Po Pierwsze, to nie jest tak, że nie chcielismy filcowania!! co  bzdura!! Rozmawiając o tynkach mowilismy ze nie chcemy gipsowania na to, ale chcemy mieć to zrobione na gładko tak, zeby mozna bylo to malowac... Panowie nie wspomnieli o tym ze mozna to zafilcowac, i ze sie przy tym nie uzywaz gipsu!! Ja podaje wykonawcy efekt koncowy, jaki chcemy mieć, a wykonawcy obowiązkiem jest przedstawienie mi jakie są możliwości tego wykonania i jaka cena.... Jezeli Pan wykonuje tynki i nie wie Pan ze takie rzeczy jak uzyskanie gładkiej, ładnie zatartej ściany z tynkiem cementowo-wapiennym są możliwe, to już mówi samo za siebie...  :Confused:   Poza tym nie sądzę, aby prosząc, żeby nie było widać "pasków" po listwach wymagam rzeczy niemozliwych... nie lubie jak ściana faluje tam, gdzie była listwa....  :Confused:   Nie chodzi tu o znalezienie dziury jak Pan pisze...   :Confused:   Od samego poczatku Panowie wiedzieli ze NIE CHCEMY GŁADZI GIPSOWYCH... trzeba bylo sie nie podejmować skoro widzieli ze nie są wstanie tego zrobic... a takie rzeczy są jak najbardziej do zrobienia...

# # #

=== ZADANIE DO WYKONANIA 1 ===
Odpowiedz krótko na poniższe pytania dotyczące wpisu o tynkach.
(a) Czego według wpisu nie chciano nakładać na tynki?
(b) Co według wpisu jest obowiązkiem wykonawcy?
(c) Przy jakim tynku, jak podaje wpis, można uzyskać gładką, ładnie zatartą ścianę?
=== ZADANIE DO WYKONANIA 2 ===
Rozwiń wpis o tynkach, dopisując kilka zdań, które następują po jego ostatnim zdaniu.

=== UDOSTĘPNIONY MATERIAŁ ===
# # #

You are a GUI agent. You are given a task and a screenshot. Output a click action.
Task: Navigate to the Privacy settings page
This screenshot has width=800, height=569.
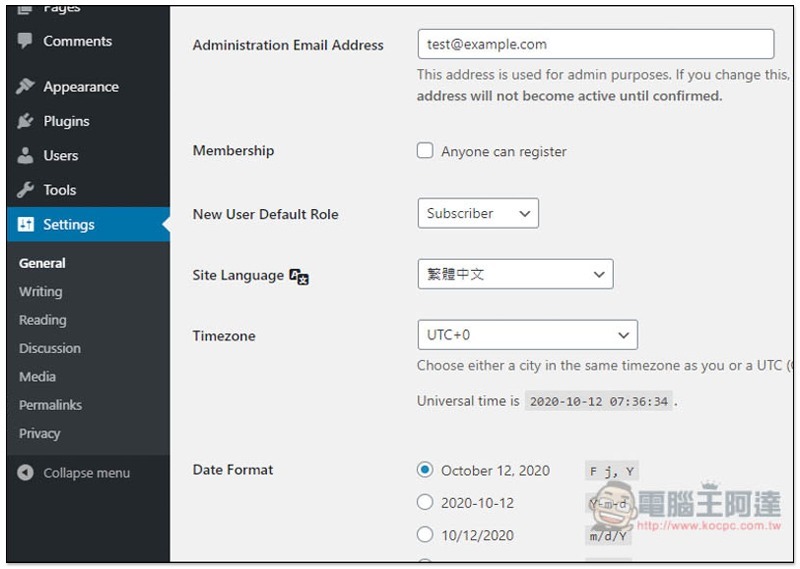(40, 433)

# # #

=== ODPOWIEDŹ DO ZADANIA 1 ===
(a) Gipsu, czyli gładzi gipsowych.
(b) Przedstawienie możliwości wykonania i ceny.
(c) Przy tynku cementowo-wapiennym.

=== ODPOWIEDŹ DO ZADANIA 2 ===
Jeśli chodzi o problemy nie do przewidzenia (np. ze pracownik nie dojedzie na budowe) jestem w stanie zrozumiec, ale zdarzylo sie to 3 razy podczas trzech tygodni wykonywania prac! I trudno powiedzieć, że spływ pontonowy jest tez taką własnie nieprzwidywalną sprawą   :Confused:   Poza tym, mozna byc wyrozumialym ale do pewnego momentu... tu chodzi o nasz czas, nasze pieniądze i nasz dom... Wyrozumialosc sie kiedys konczy...   :Confused:  
Co do jakości.. TO właśnie wykonenie ościeży okiennych przez Pana ekipe, bo ekipa Brata "nie mogła", dolały oliwy do ognia... bardziej falujących i nieładnie zatartych ościeży nie widziałam!!   :ohmy:   Ościeża zrobione Przez Brata są przy tych Pana po prostu na medal... najprawdopodobniej bedziemy musieli je teraz jakoś wyprowadzac, jeszce nie wiemy jak, ale oczywiscie to juz nasze zmartwienie, bo przeciez to nasz dom i nasze pieniadze....   :Confused:   :Confused:   :Confused:  
Jesli chodzi o Pana zdziwienie, dlaczego chcielismy te Ekipe do tynkow zewnetrznych, to juz Panu odpowiedam... Chcemy sie wprowadzic w pazdzierniku, a majac sciane jednowarstwowa, to pewnie Pan wie, że nie sposob mieszkac w takim domu bez tynkow zewnetrznych... zbyt duze straty ciepla itd, pewnie nie musze tego Panu tlumaczyc....   :Confused:   A ze wzgledu na ogólny deficyt ekip budowlanych nie mielismy wyjscia... kladąc na to w przyszlosci moze tynk strukturalny przykrylibysmy to co by ekipie Pana Brata nie wyszło... Zalezy nam na czasie... ot cala przyczyna... inwestor czasem niestety staje przed takimi trudnymi wyborami...
I chyba nie jestem odosobniona w swoim niezadowoleniu, bo wystarczy przeczytac post asiulki, aby sie przekonac, ze nie jestem nie wiadomo jak wymagającą, wymyslającą inwestorką...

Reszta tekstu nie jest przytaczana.